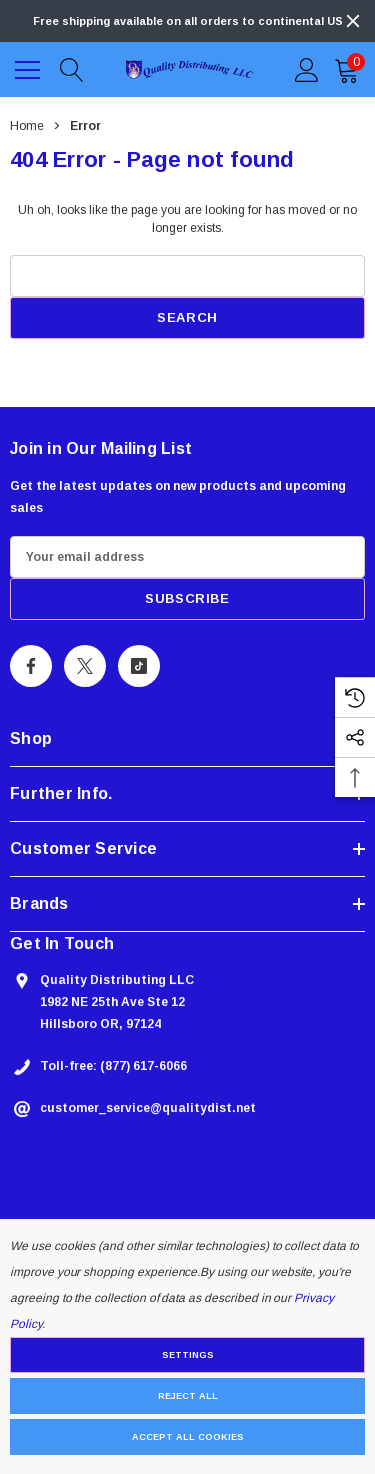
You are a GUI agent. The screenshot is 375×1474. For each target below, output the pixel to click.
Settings (188, 1355)
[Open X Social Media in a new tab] (85, 666)
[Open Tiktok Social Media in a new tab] (139, 666)
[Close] (353, 21)
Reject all (188, 1396)
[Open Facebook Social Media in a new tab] (31, 666)
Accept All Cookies (188, 1437)
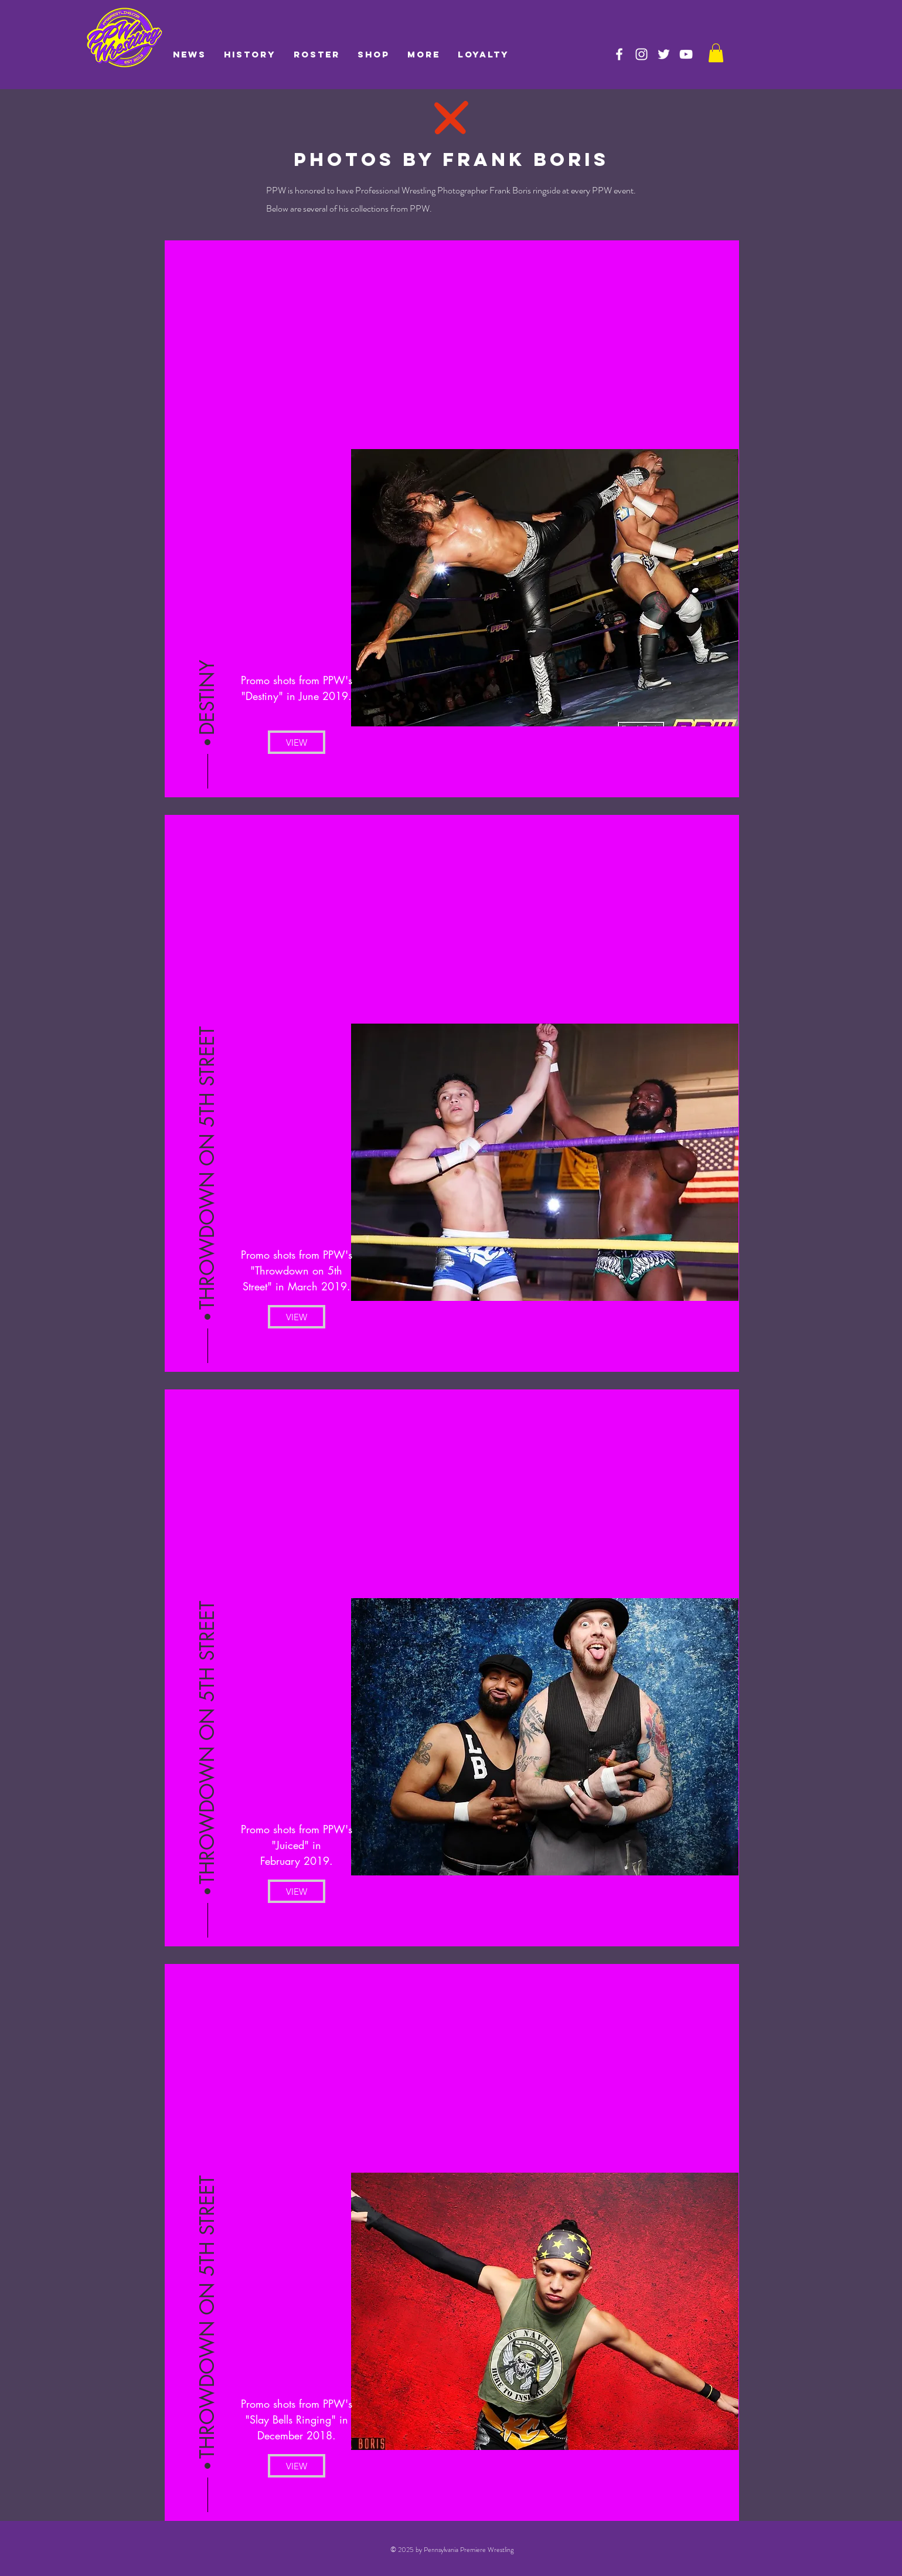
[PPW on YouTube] (686, 54)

━━━━━━

# Description of the task
Render the entries as a JSON list of strings with one string per line. Begin at the line that has "[Open X Social Media in a new tab] (85, 666)" and stop after the last line of the entries, skipping blank lines and leaving out the pictures.

# Solution
[
  "[Open X Social Media in a new tab] (85, 666)",
  "[Open Tiktok Social Media in a new tab] (139, 666)",
  "[Close] (353, 21)",
  "Reject all (188, 1396)",
  "[Open Facebook Social Media in a new tab] (31, 666)",
  "Accept All Cookies (188, 1437)",
  "[PPW on YouTube] (686, 54)"
]